New Life for Tired Churches from ruralpastors.org by Rev. Dr. Skip Schaffer
What do you call a church with thirty members?
In most denominations today, a church with only thirty or forty members is often considered a candidate for closure. At the very least, you can be confident that the topic has been discussed, either within the church itself or by others in the denominational structure. However, if you had asked the same question a hundred years ago, the answer would have been very different. Back then, a church with thirty or forty members would have been considered a good start.
Why the difference? It is all a matter of perspective and identity.
From our 21st century, North American point of view, we measure success with numbers. How many members do you have? How many have you gained this year? How many have you lost? Then we tend to compare those numbers with the standards set by other congregations. Our measure of a successful church is one that is increasing in membership and consistently has more income than expenses. Congregations that experience consistent declines in these categories are a source of concern, regardless of the type or quality of ministry that they practice. We feel comfortable with this corporate model of assessment, because it is the same model that we use to assess the other aspects of our lives.
Many small and rural churches suffer from an identity crisis based on their perceived place in the comparative pecking order. As pastors we feed that mindset in the ways we refer to our own ministry settings. In talking to others about the work that we do, one of the first questions we frequently ask is, “How many members do you have?” as if that is the most important of all identifying factors.
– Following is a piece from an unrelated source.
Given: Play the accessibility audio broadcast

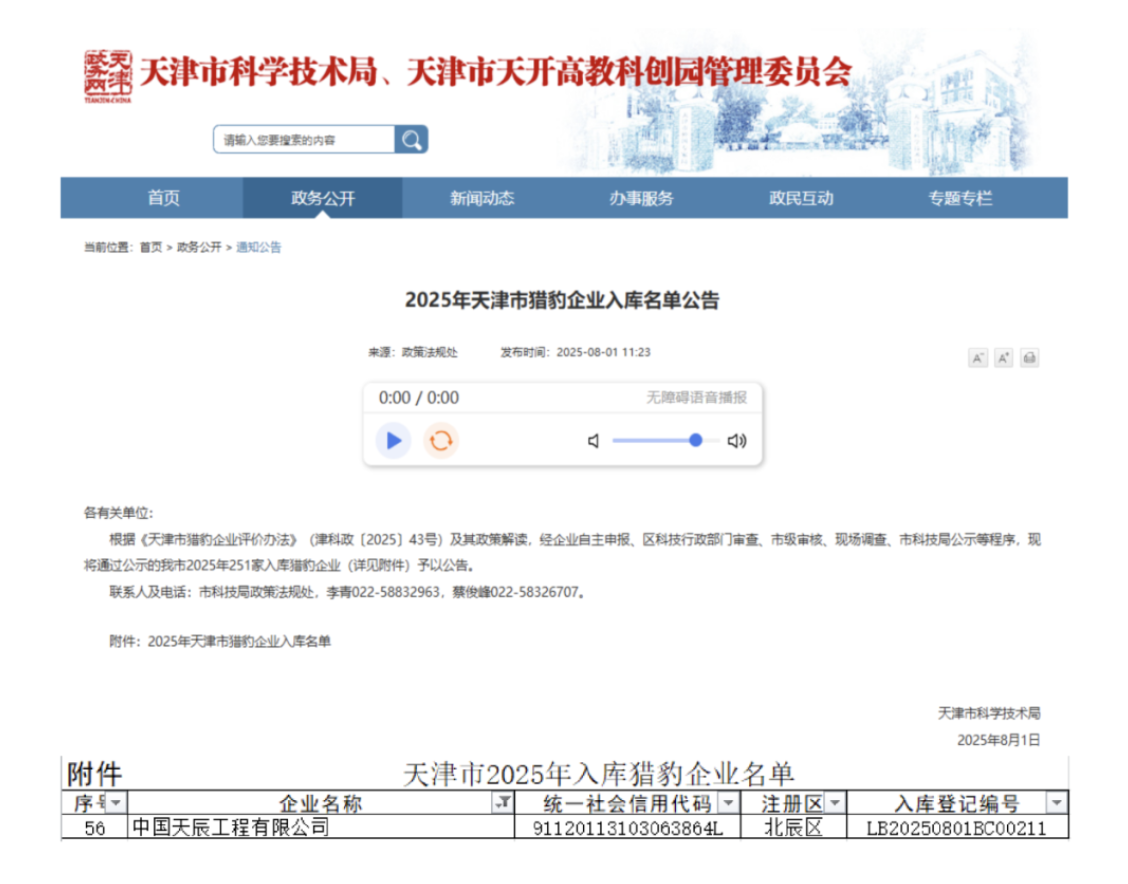Looking at the screenshot, I should coord(393,440).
Too often members of these smaller churches undervalue the work and ministry they do, simply because they are trapped in a system that puts more of a premium on the number of people in the seats and less of a value on the quality of their faith or the things they do in the name of the Gospel. But what if we ignored the numbers and focused primarily on mission? What if we looked at the work that we do in our context through the lens of service to Jesus Christ, rather than quantifiable categories?
Smaller membership congregations have the opportunity to renew their own sense of spiritual well-being by intentionally thinking about the purpose of their faith community. It goes without saying that worshiping and glorifying the Lord is our primary purpose, but what happens if attendance numbers are low or musical gifts are absent or the quality of worship is uninspiring for reasons that are unrelated to the gospel itself? These factors can accelerate the sense that a church is in decline. Worship is essential, but if worship is the only way the congregation expresses its life together or its presence in a community, then a decline in worship may be an indicator that the life of that congregation is coming to an end.
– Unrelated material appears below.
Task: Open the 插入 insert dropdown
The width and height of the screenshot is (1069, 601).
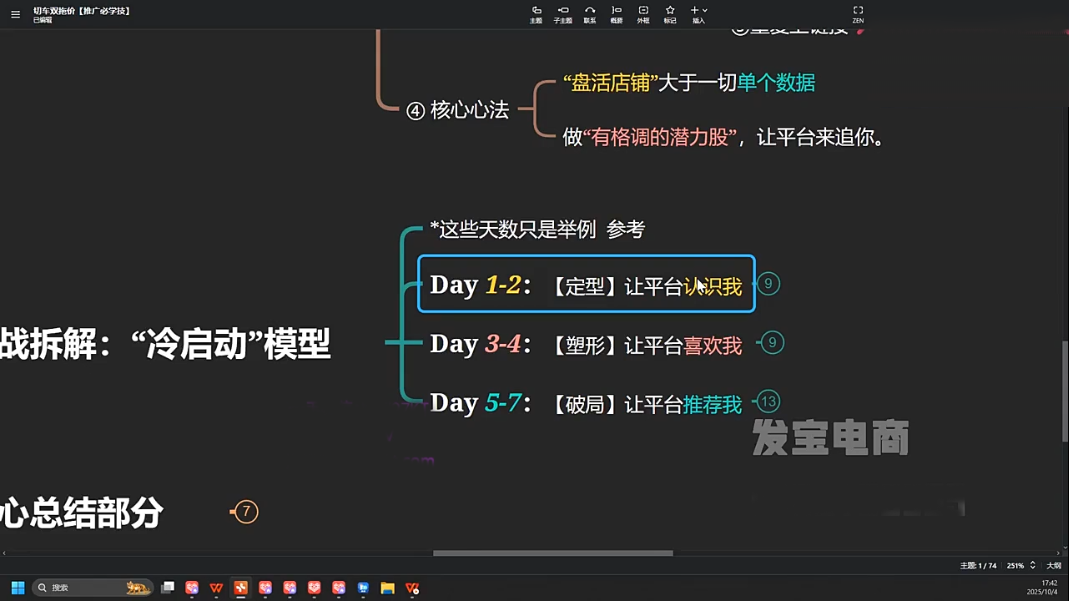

Vital churches, regardless of size, discover additional ways to express their mission to Jesus Christ. While worship is generally an internal expression of a congregation’s calling, other means of outreach can feed the flames of their faith and assert the importance of the church in that community. Let's be very clear - making disciples and providing pastoral care are essential functions of every faith community, regardless of size. And mere activity should never be mistaken for the real business of the church. But activity is the language that the church speaks in its effort to be visible to the larger community. Through visible activities the church is able to make inroads into larger circles, often filled with those who have a marginal, or even no faith commitment. This is an opportunity for mission and evangelism local-style, even if we never use those words. A low-membership church, even one that has been in danger of closing, can experience a renewed sense of life and purpose, when its members rededicate themselves to a particular work that distinguishes them within that context.
Mission studies are common within most denominations, but unfortunately they most frequently occur when the church is in the process of seeking new pastoral leadership. Too often that means that the study is seen as another hurdle that needs to be overcome so that we can get on with the process of finding the right person. As a result, they often reaffirm the most common practices of a congregation and seldom lead to new ways of thinking or new directions for ministry. Therefore it is important for congregations seeking new vitality to think intentionally about their identity at a different time, when finding a pastor is not the primary concern.
Every small and rural church should ask this question - If we did not exist in this community, what would be missed?
If the answer is nothing, then the writing is on the wall. That church is a good candidate for closing, since it contributes little to the cause of Christ or the community itself. But if the answer reveals an aspect of ministry or service, then the conversation has a place to begin. Vitality in any church, particularly a small congregation, is directly related to identity. And identity is related to the ways our efforts to represent Jesus are perceived and received by ourselves and by those in the world around us.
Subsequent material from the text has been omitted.